Copy the rows below word for word, leaving out the pictures.

**Listed entries**
#####

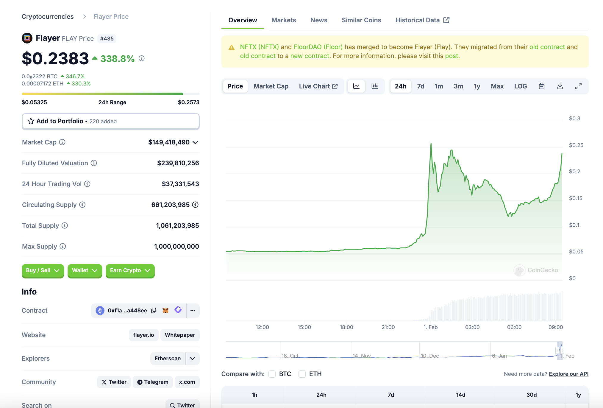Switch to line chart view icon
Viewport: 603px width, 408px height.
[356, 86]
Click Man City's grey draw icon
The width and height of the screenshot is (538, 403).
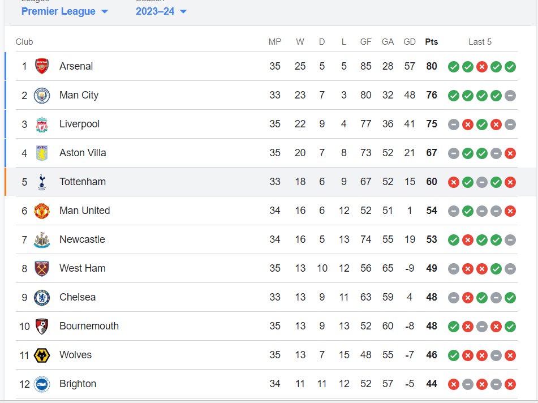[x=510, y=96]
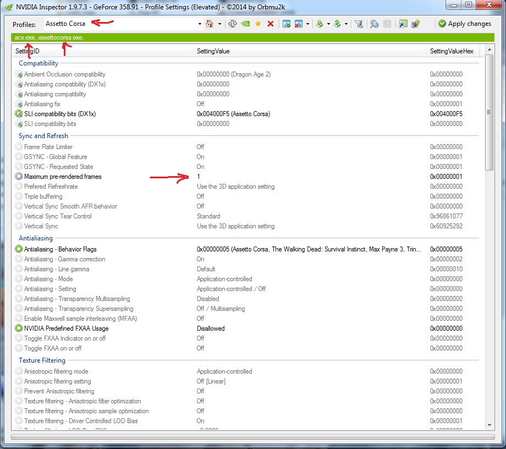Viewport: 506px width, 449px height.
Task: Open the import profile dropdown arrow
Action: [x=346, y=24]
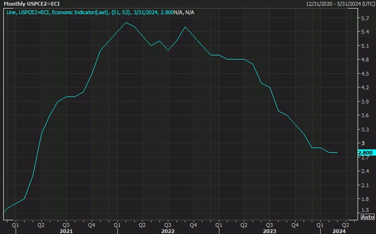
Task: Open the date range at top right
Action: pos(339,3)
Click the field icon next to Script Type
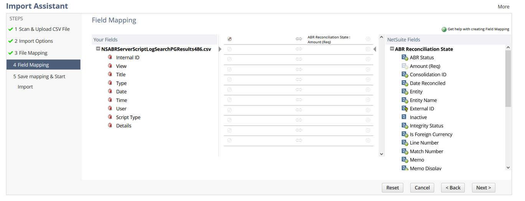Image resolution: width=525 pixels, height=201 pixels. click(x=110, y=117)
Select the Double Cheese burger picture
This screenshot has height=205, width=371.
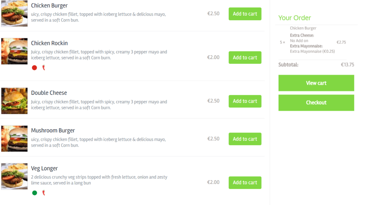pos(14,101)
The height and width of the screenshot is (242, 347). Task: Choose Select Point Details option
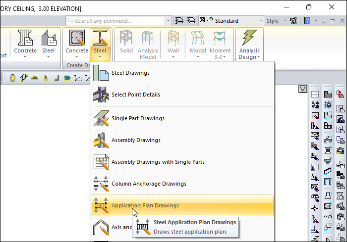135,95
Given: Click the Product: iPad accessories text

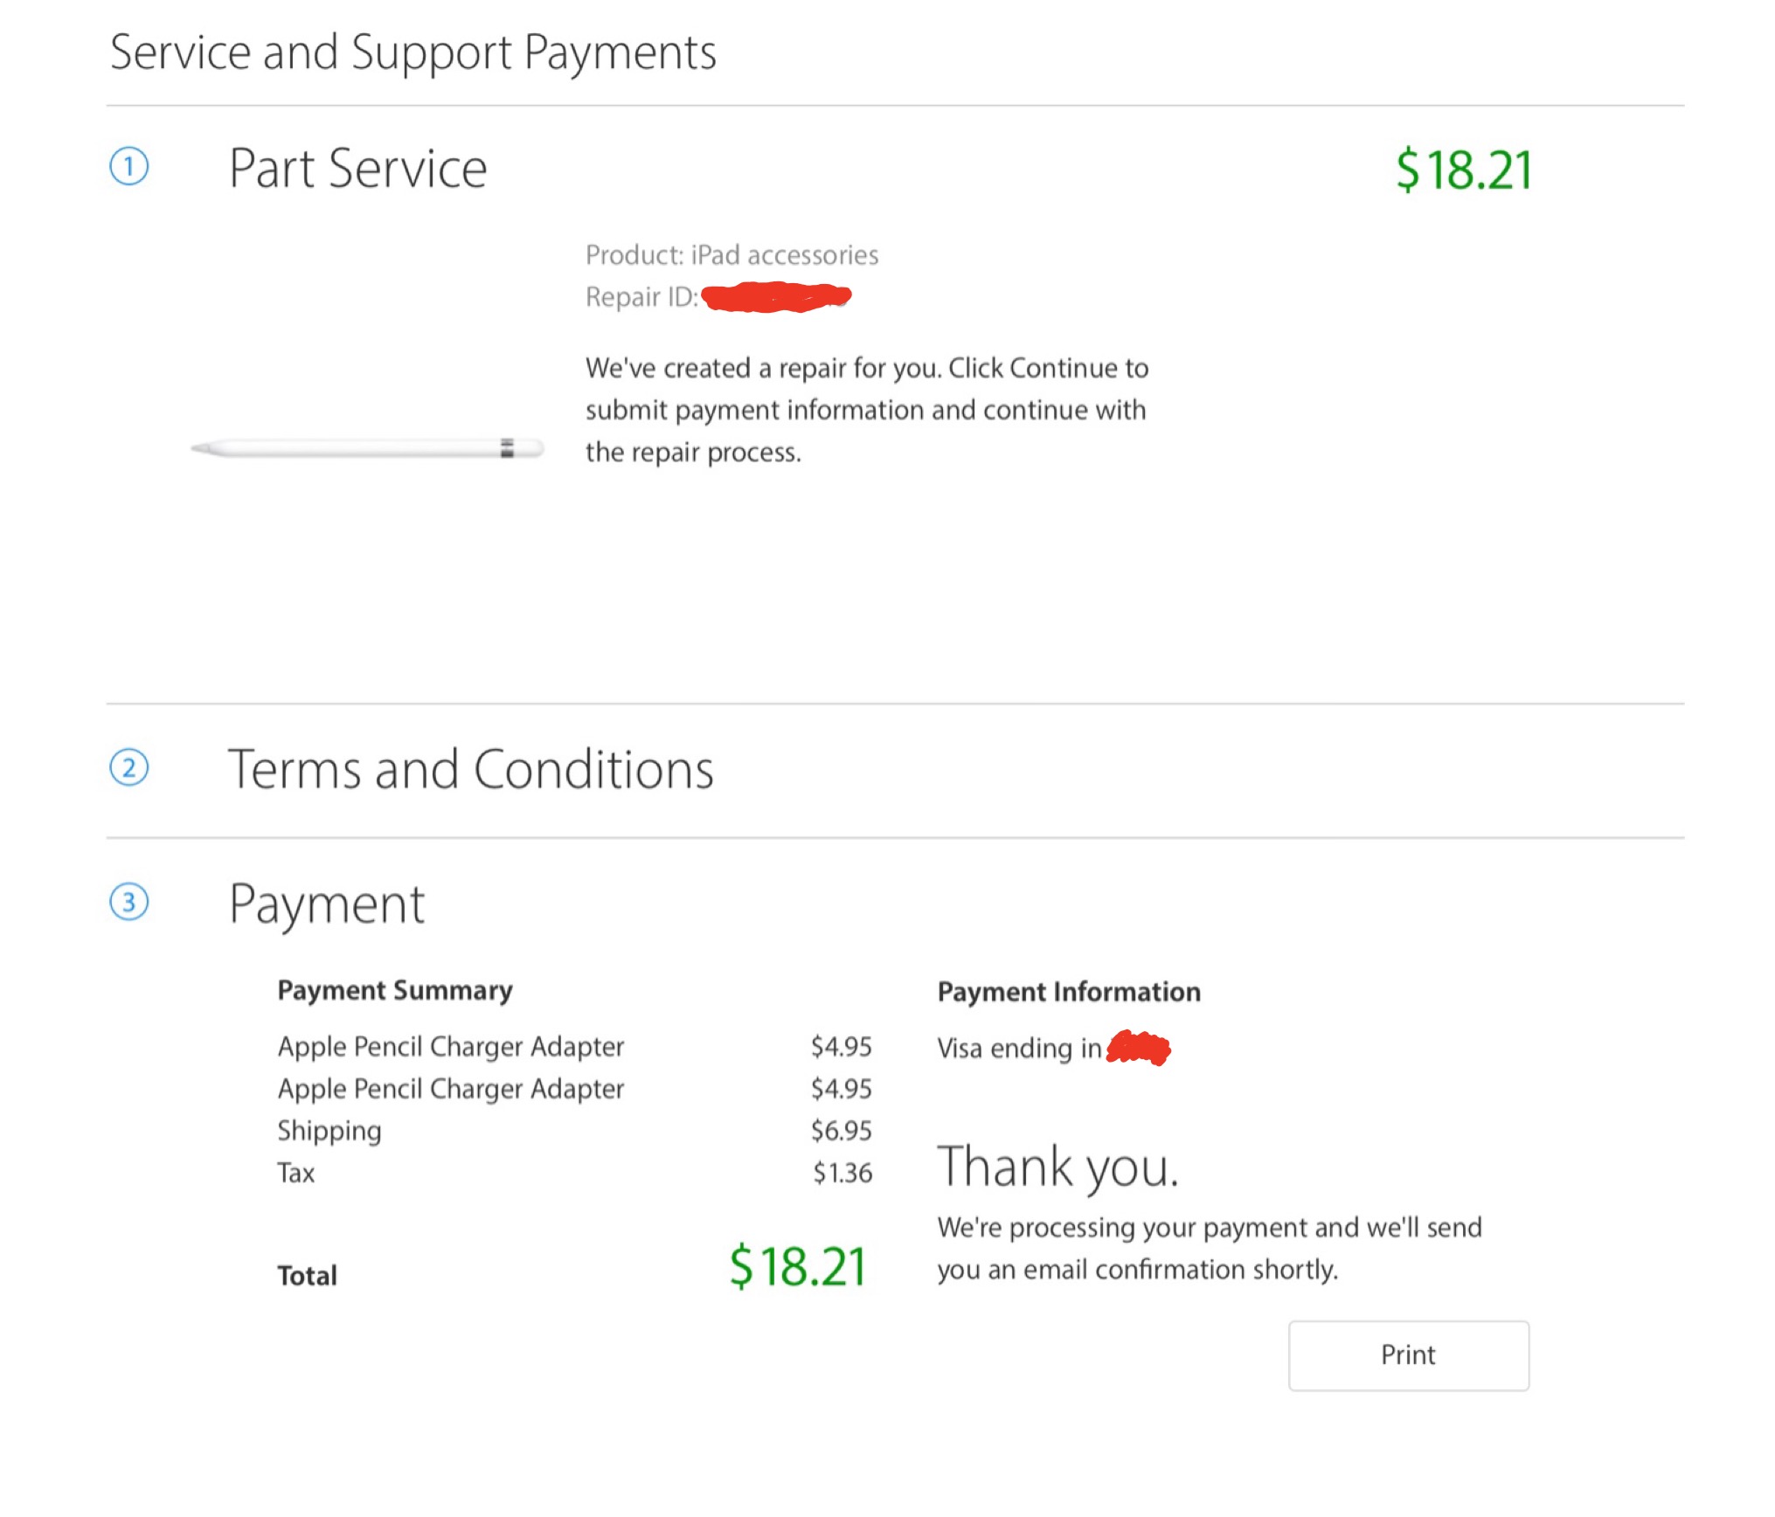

#####

**Output of the exercise**
Switch to line chart view icon
Viewport: 603px width, 408px height.
[356, 86]
Click Man City's grey draw icon
The width and height of the screenshot is (538, 403).
[x=510, y=96]
Viewport: 506px width, 449px height.
Task: Open the import profile dropdown arrow
Action: [x=346, y=24]
Task: Open the date range at top right
Action: pos(339,3)
Click the field icon next to Script Type
Image resolution: width=525 pixels, height=201 pixels. click(x=110, y=117)
Select the Double Cheese burger picture
This screenshot has height=205, width=371.
pos(14,101)
The height and width of the screenshot is (242, 347). Task: Choose Select Point Details option
135,95
Given: Click the Product: iPad accessories text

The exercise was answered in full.